> How many read from csv functions would we be left with?
It probably couldn't be that, because many build on one another. Some are deprecated and others are clearly incompatible, but out of 50 parameters you likely could imagine calling this with 20 parameters if the environment and the CSV you're ingesting are wonky enough.
I think feasible refactorings would be:
- rationalise currently separate parameters into meatier objects e.g. there's at least half a dozen parameters which deal with dates parsing, a dozen which configure the low-level CSV parsing, etc... that could probably be coalesced into configuration objects
- a builder-type API, but you'd end up at the same result using intermediate steps instead of a function, not really useful unless you leverage (1) and each builder step configures a non-trivial amount of the system, so rather than 50 parameters you'd have maybe 10 builder, each with 0~10 knobs
- or you'd build the thing as a bunch of composable transformers on top of a base parser
Of note: the latter at least might be undesirable from the Pandas POV, as it would imply layers of recursive Python calls, which might be much slower than whatever Pandas currently does (I've no idea).
I think that this style (such as it is) comes from R, and scientific computing more generally.

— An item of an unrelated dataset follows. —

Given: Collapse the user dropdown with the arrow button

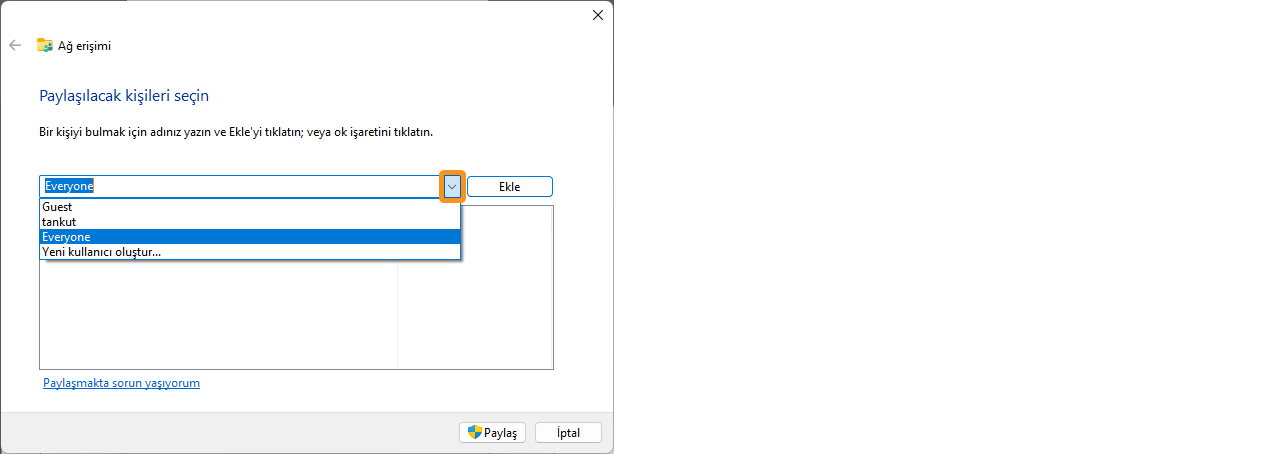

I grew up with R and never realised how terrible long argument functions are until relatively recently.
You can see how ReadOptions is written on this link [2]. It's interesting they use a `cdef class` from `Cython` for this.
This doesn't solve all issues (the ReadOptions object and the others will inevitably have a bunch of default arguments) but I do think it's safer and it's easier to have a mental map of the things you need to decide and what's decided for you.
So you end up at the same point, but now you need additional intermediate structures and infrastructure which do nothing to help. And for Python specifically it's also a pain in the ass to format due to the whitespace sensitivity.
But at the same time I wonder how it would look refacotred. How many read from csv functions would we be left with?